Once you have checked the records that follow, state how many of their lines hold "price", giving the number only.

+++ RECORDS PROVIDED +++

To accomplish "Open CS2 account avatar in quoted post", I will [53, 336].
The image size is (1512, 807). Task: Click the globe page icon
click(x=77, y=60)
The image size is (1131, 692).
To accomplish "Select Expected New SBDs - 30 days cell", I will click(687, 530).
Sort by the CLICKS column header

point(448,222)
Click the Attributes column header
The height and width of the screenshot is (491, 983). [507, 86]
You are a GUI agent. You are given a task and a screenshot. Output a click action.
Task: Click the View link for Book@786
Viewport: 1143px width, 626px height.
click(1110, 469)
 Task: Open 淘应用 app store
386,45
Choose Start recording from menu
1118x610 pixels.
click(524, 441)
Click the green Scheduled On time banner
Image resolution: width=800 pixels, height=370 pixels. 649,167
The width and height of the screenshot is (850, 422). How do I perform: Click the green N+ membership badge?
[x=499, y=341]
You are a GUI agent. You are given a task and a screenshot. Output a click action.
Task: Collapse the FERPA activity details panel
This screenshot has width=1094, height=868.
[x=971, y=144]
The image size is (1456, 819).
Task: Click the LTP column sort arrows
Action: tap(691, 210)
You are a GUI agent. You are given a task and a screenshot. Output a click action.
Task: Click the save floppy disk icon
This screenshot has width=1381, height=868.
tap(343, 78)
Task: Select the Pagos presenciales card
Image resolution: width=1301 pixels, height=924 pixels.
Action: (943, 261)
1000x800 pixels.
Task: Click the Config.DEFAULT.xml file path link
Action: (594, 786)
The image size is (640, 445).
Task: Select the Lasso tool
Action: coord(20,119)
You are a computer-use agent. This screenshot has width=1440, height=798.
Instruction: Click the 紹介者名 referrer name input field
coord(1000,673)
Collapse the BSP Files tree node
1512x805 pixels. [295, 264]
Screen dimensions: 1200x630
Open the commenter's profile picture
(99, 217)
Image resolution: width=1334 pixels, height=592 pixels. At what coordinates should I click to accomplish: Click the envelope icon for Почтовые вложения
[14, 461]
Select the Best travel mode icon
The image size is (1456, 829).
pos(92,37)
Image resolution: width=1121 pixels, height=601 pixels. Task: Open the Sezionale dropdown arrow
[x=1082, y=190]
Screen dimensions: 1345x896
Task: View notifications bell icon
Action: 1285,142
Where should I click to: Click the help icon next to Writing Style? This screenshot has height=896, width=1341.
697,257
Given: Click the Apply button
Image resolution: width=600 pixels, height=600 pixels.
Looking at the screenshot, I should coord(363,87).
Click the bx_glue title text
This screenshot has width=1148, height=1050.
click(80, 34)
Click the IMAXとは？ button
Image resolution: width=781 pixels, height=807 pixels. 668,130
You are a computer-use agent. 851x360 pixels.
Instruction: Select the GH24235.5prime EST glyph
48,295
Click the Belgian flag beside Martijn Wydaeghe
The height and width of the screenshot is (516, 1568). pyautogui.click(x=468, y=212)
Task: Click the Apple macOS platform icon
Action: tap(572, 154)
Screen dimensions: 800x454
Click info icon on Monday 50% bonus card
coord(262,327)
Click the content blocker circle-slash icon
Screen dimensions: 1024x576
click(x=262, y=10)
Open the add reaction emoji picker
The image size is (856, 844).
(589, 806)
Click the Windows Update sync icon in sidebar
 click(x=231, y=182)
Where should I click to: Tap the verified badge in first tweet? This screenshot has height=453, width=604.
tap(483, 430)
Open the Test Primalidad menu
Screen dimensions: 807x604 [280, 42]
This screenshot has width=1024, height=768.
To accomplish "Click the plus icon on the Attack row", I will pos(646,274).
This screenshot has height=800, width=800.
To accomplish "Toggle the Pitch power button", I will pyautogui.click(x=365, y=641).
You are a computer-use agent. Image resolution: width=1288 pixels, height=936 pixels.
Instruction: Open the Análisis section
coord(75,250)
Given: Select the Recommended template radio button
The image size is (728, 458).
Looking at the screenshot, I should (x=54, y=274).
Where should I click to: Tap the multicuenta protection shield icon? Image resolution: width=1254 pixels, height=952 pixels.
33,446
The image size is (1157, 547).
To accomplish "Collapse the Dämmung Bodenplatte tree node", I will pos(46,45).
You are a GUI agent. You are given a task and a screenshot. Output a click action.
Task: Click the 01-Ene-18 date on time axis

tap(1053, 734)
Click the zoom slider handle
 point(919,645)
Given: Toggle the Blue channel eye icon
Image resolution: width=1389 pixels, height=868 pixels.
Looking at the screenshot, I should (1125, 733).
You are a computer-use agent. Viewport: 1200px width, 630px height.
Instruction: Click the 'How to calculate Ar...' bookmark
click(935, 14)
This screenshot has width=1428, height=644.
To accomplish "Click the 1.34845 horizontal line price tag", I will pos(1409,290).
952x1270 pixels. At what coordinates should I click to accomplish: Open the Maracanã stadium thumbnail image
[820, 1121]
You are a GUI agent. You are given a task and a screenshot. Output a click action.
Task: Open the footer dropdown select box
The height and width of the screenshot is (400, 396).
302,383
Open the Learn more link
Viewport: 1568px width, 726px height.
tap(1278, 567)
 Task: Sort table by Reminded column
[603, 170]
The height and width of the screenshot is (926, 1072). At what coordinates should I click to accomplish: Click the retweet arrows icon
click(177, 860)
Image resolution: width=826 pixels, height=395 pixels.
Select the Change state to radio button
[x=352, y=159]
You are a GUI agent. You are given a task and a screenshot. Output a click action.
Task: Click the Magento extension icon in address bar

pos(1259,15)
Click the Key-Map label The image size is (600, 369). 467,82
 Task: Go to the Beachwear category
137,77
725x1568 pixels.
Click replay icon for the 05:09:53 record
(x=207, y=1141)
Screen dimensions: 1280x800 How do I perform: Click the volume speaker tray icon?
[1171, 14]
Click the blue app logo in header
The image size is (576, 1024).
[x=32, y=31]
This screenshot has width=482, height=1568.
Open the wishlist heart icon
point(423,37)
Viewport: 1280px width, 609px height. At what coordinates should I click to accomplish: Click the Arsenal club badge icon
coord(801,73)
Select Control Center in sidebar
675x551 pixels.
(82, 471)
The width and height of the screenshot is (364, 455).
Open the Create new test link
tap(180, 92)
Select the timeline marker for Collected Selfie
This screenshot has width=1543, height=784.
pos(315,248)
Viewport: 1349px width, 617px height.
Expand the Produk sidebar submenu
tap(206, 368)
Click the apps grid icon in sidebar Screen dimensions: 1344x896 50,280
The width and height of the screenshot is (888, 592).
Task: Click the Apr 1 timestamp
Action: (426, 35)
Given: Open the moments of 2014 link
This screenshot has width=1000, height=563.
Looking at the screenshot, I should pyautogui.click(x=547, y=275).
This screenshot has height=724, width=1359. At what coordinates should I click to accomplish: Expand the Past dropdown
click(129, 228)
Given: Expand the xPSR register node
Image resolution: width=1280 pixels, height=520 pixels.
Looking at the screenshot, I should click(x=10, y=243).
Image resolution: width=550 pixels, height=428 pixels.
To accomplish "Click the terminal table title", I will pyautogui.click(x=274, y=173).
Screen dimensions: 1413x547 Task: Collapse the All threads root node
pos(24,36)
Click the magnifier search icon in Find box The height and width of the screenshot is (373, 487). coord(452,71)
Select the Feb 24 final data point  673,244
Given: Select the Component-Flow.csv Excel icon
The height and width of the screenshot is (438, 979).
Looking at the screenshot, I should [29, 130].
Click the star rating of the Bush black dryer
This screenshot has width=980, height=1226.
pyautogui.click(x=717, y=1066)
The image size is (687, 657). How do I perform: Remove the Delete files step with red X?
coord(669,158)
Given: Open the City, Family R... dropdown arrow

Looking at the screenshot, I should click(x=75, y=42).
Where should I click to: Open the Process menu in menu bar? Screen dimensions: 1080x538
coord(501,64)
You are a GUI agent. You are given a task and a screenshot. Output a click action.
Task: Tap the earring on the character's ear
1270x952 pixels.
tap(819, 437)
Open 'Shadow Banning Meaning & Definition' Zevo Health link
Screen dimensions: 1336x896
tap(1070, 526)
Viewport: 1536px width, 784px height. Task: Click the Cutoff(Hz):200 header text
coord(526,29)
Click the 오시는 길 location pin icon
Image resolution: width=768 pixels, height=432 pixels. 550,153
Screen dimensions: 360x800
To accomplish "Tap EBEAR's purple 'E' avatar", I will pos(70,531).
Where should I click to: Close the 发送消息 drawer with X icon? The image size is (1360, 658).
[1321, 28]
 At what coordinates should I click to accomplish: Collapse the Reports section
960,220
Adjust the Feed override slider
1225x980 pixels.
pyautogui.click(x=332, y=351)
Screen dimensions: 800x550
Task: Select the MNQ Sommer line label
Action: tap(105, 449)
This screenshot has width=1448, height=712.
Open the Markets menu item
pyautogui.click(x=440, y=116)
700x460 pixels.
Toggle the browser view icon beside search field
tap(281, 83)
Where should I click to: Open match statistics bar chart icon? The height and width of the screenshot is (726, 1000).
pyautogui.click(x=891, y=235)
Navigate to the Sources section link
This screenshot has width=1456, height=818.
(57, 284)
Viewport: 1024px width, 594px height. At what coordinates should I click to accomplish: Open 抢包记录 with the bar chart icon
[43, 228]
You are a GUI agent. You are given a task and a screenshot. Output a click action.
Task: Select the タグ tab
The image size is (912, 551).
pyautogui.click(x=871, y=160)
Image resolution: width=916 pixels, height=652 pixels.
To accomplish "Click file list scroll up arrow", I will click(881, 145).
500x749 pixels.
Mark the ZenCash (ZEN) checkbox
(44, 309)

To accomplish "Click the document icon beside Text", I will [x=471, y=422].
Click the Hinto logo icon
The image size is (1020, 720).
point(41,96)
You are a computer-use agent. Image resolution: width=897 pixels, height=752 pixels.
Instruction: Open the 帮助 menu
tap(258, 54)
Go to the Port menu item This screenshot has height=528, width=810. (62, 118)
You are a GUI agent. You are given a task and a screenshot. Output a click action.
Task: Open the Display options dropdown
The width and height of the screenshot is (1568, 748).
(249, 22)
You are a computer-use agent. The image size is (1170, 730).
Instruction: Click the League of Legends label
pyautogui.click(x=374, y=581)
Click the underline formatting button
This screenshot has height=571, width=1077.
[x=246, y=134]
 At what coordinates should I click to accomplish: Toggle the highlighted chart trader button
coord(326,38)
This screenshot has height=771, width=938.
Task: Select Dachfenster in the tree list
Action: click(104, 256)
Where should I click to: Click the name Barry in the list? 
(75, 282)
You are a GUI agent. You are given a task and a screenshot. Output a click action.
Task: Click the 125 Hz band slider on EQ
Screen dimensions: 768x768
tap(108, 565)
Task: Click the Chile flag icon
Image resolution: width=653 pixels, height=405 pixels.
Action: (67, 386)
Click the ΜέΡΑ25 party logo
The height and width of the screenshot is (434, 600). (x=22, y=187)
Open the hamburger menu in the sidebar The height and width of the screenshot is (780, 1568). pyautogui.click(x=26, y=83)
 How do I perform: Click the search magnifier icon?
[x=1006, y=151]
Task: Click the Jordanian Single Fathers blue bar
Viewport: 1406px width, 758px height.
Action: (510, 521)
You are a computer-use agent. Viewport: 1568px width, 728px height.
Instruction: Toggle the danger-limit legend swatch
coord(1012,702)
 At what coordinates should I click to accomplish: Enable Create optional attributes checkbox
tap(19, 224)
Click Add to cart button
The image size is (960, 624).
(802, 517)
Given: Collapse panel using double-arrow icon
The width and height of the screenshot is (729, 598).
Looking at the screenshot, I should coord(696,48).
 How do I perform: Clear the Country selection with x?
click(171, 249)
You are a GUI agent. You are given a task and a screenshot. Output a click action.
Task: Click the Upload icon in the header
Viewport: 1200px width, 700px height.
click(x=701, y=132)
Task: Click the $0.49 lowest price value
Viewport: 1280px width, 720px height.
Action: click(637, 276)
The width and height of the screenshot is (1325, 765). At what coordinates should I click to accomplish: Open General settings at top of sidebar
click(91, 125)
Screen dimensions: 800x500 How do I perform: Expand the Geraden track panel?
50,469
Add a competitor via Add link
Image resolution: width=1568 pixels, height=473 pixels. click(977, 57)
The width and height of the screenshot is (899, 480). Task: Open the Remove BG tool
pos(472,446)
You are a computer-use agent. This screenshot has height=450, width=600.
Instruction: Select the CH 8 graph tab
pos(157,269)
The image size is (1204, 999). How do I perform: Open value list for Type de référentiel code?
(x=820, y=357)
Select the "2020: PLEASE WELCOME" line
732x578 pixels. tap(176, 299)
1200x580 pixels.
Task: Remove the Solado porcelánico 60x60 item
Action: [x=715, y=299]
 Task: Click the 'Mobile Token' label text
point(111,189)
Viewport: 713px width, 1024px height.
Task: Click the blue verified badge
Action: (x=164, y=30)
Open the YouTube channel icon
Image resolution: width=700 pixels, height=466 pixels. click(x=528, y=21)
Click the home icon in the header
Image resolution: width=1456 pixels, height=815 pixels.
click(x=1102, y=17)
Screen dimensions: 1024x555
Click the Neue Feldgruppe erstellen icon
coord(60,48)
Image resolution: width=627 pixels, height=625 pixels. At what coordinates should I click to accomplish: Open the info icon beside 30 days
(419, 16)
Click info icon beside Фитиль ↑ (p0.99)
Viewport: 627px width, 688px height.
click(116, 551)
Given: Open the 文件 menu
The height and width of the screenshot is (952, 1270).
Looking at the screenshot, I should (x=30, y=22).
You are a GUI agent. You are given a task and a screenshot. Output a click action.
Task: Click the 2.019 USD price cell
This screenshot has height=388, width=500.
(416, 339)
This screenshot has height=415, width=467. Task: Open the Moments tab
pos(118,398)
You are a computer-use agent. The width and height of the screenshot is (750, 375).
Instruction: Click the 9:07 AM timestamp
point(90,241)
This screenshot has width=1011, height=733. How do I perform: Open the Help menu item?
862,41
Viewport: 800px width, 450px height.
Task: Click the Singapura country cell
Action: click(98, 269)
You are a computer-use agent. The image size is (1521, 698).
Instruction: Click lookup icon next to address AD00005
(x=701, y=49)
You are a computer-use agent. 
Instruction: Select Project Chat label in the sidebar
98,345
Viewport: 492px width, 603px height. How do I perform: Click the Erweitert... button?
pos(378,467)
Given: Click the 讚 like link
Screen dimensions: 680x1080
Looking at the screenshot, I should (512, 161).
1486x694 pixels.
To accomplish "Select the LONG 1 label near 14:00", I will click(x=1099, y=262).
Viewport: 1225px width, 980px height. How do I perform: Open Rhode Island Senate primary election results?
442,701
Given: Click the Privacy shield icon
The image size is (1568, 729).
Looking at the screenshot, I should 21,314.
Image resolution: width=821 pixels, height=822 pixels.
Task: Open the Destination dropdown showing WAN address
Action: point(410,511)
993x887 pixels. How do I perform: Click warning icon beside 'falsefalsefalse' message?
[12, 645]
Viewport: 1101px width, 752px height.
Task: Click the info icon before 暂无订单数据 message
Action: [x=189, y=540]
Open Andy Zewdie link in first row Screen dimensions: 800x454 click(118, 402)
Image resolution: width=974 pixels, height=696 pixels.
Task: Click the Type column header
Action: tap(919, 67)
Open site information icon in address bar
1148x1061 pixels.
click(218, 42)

+++

• [RESPONSE AREA] 3